Appellant is twenty-four years old. He has lived in Austin since infancy. Appellant's parents, grandmother, and several uncles and cousins live in Austin, as does his fiancee. Appellant was employed before his arrest. Since that time, he has worked at various temporary jobs when not incarcerated. While free on bond before trial, appellant lived with his parents or with his fiancee. Appellant never missed a court appearance.

Appellant's mother testified that he has no possessions except his bed and his clothing. His parents still owe the attorneys who represented appellant at trial $12,000 of the $20,000 fee. Appellant's mother estimates that she and her husband can pay no more than $1500 for a bond.

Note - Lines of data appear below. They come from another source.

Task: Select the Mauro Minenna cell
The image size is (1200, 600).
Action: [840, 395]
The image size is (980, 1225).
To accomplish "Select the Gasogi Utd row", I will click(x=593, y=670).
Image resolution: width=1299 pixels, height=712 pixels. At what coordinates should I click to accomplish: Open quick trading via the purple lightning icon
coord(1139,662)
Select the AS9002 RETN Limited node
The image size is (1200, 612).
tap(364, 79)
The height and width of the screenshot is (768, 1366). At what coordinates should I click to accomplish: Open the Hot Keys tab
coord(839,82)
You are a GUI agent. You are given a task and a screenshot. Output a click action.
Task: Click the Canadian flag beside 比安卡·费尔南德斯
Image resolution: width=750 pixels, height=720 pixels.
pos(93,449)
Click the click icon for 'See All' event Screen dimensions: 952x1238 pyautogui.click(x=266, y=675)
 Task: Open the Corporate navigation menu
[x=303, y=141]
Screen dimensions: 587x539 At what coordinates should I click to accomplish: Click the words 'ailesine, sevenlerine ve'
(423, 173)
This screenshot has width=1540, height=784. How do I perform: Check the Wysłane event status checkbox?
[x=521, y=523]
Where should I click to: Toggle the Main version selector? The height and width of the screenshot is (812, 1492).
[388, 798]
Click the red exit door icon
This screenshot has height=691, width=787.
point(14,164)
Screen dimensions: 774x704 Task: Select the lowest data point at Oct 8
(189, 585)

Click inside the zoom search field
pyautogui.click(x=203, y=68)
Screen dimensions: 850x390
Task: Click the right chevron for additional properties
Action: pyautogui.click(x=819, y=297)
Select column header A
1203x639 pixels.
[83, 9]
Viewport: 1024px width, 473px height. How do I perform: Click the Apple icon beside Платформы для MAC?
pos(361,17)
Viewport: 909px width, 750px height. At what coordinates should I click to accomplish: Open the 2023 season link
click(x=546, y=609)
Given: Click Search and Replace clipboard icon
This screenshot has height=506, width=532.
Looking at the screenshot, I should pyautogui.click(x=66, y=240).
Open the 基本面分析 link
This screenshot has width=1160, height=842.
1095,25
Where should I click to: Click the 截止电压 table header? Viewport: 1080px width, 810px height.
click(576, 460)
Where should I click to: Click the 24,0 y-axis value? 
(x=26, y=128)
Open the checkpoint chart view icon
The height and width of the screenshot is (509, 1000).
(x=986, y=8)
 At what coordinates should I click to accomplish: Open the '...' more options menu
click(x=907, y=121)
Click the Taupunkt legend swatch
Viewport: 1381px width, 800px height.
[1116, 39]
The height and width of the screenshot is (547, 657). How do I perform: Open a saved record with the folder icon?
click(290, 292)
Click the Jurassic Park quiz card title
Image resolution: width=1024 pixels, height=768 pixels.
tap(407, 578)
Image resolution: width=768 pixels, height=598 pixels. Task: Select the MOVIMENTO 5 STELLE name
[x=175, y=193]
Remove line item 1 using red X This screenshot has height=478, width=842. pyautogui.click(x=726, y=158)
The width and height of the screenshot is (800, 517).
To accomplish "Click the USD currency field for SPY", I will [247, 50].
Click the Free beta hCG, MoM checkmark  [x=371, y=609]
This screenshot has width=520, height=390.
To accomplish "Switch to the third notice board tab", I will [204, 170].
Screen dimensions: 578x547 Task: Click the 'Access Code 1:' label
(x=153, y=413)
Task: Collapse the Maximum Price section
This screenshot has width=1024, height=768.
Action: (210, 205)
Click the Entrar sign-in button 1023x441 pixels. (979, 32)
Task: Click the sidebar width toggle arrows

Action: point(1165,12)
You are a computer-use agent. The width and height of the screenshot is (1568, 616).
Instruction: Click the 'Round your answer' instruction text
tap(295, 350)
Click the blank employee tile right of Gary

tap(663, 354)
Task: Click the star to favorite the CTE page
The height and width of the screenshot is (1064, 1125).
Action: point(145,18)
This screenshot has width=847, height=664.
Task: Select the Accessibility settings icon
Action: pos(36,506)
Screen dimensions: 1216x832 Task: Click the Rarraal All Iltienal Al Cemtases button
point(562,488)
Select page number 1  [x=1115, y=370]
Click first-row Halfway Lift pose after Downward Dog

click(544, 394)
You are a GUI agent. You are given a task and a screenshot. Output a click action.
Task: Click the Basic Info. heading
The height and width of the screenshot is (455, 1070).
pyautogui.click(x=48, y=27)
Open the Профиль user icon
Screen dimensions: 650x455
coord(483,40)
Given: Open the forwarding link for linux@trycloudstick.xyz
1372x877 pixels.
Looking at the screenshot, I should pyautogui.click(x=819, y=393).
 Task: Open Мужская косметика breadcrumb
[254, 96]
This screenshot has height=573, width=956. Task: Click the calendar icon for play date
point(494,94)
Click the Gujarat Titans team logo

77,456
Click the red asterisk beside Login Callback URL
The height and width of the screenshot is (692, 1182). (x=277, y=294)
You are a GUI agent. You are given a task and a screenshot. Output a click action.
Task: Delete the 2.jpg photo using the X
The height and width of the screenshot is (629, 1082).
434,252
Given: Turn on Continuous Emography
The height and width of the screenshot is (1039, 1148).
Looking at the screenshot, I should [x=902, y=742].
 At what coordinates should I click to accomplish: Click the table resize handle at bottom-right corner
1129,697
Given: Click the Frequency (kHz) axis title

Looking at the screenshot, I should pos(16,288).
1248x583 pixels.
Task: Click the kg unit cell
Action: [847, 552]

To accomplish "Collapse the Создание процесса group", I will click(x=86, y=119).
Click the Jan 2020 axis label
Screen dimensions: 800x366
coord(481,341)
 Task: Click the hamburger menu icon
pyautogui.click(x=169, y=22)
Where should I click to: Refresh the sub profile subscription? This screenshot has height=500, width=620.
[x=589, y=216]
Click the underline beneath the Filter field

The burden of proof is on the applicant for reduction of bail to show that the bail set is excessive. Ex parte Vasquez, 558 S.W.2d at 479. We hold that appellant has not demonstrated that the district court abused its discretion in setting bail in the present amount. The first point of error is overruled.

In his second point of error, appellant contends that the court erred by granting the State's motion that it take judicial notice of all filings, proceedings, and records of his trial. Appellant argues that because the statement of facts from the trial had not been transcribed at the time of the hearing, the noticed facts were not capable of accurate and ready determination. Tex. R. Crim. Evid. 201(b). Appellant also notes that the court below is not the court in which he was tried, that the judge below did not preside at his trial, and that his counsel in this habeas corpus proceeding did not represent him at trial. See Ex parte Turner, 612 S.W.2d 611 (Tex. Crim. App. 1981).

Assuming that the court erred by granting the State's motion, we conclude that the error was harmless. Tex. R. App. P. 81(b). At the conclusion of the habeas corpus hearing, the court stated:





The Court finds itself in a somewhat awkward position in this matter, not having been the Court in which this matter was tried. Judge Thurman, with his vast experience, having set the bond and this Court having to some extent learn the thoughts of Judge Thurman is somewhat reluctant to do anything other than what Judge Thurman would order. However, I don't believe Judge Thurman had the benefit of these cases and Mr. Morgan's [defense counsel] able argument at the time he set the bond.



And based on these cases it does appear that the current bond is beyond what the appellate courts would sustain. And for that reason alone the Court is going to reduce the bond to $50,000 and let any further reduction be done by the Court of Appeals.





From these remarks by the court, it is apparent that it did not consider any facts adduced at trial in making its order. (2) Because the judicially noticed facts did not enter into the court's decision, any error in taking judicial notice was harmless beyond a reasonable doubt.

The order of the district court is affirmed.



[Before Justices Powers, Aboussie and B. A. Smith]

Affirmed

Filed: September 30, 1992

[Do Not Publish]

1. The judge who presided at appellant's trial and who initially set bail pending appeal has retired. A different judge issued the writ of habeas corpus, conducted the hearing, and rendered the order from which this appeal is taken.

2. All facts recited in this opinion were introduced in evidence at the hearing below.